V. W hy N ot R esolve the F alse E vidence C laim ?
This Court has occasionally conducted a de novo resolution of the issue of ID in post-Atkins cases in which the issue was first resolved by a jury at the trial level. I have long urged the Court to explicitly determine whether the proper disposition of such post-Atkins-tried habeas cases ought to be "to remand the case to the convicting court for, if not an altogether new punishment hearing before a jury, at least another jury determination of the ID issue[.]" Ex parte Lizcano, 607 S.W.3d 339, 341 (Tex. Crim. App. 2020) (Yeary, J., dissenting). See also Segundo, 663 S.W.3d at 711-12 (Yeary, J. dissenting); Long, 670 S.W.3d at 686 (Yeary, J. dissenting). The Court continues to avoid addressing this question.

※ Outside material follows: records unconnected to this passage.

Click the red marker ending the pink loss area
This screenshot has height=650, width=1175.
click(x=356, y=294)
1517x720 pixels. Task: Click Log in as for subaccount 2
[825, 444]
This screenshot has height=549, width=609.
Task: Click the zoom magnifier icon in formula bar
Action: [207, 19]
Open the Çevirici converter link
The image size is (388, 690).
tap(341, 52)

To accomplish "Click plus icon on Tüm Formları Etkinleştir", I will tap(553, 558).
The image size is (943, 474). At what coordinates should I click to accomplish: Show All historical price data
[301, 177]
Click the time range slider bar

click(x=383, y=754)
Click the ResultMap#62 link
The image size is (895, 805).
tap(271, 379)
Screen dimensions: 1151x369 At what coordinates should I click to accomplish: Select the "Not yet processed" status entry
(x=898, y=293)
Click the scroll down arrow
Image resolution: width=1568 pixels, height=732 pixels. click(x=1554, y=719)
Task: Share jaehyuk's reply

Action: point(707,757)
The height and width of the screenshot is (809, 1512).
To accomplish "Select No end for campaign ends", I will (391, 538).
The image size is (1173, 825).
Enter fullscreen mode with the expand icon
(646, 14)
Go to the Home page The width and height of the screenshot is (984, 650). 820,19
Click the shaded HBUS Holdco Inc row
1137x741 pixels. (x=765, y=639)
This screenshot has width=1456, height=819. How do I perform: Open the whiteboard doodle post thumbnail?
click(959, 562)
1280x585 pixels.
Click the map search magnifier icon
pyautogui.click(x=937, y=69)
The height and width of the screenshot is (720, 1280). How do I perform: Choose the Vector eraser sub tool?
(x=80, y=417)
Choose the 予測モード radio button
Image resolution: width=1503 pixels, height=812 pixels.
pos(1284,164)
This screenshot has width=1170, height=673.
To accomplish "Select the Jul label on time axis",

Were the Court today to limit its consideration to the merits of Applicant's third claim—the Chabot-based false evidence claim—and then go on to grant relief on that basis, I presume this would be exactly the way it would dispose of the case: to send it back to the trial court for a new punishment hearing (or at least a new hearing to resolve the ID claim) in the trial court, unpolluted by the alleged false evidence. Ex parte Ghahremani, 332 S.W.3d 470, 483 (Tex. Crim. App. 2011). In my view, the Court should limit its review of this subsequent writ application to Applicant's third claim and, in the event that it should determine that claim to have merit, remand to the trial court for further proceedings.
In Lizcano I observed:
The procedures governing the determination of the ID issue at trial remain wholly court fashioned. Despite our most earnest entreaties, the Texas Legislature has yet to produce any legislative guidance. See In re Allen, 462 S.W.3d 47, 53-54 (Tex. Crim. App. 2015) ("In terms of issues surrounding intellectual disability, we still find ourselves in the same 'interregnum' that existed in 2004. * * * We now make explicit what we before expressed only tacitly: Legislation is required.") In the absence of legislative guidance, perhaps this Court would be free to remand the cause, not for an entirely new punishment proceeding under [Tex. Code Crim. Proc. Article] 44.29(c), but for a new jury determination of the ID issue.
607 S.W.3d at 341 n.7.
VI. C onclusion
In brief, the Court mistakenly addresses the merits of Applicant's free-standing ID claim and employs the wrong standard, as well as the wrong diagnostic manual, to resolve that claim. What it should do instead is to simply address Applicant's Chabot-based false evidence claim and, if it should find merit there, remand his case for a new ID hearing in the trial court. Otherwise, the Court should deny relief. Because the Court instead—once again—simply grants relief, without taking adequate account of the continually evolving standards for diagnosing intellectual disability or paying heed to the history and procedural posture of the case, I respectfully dissent.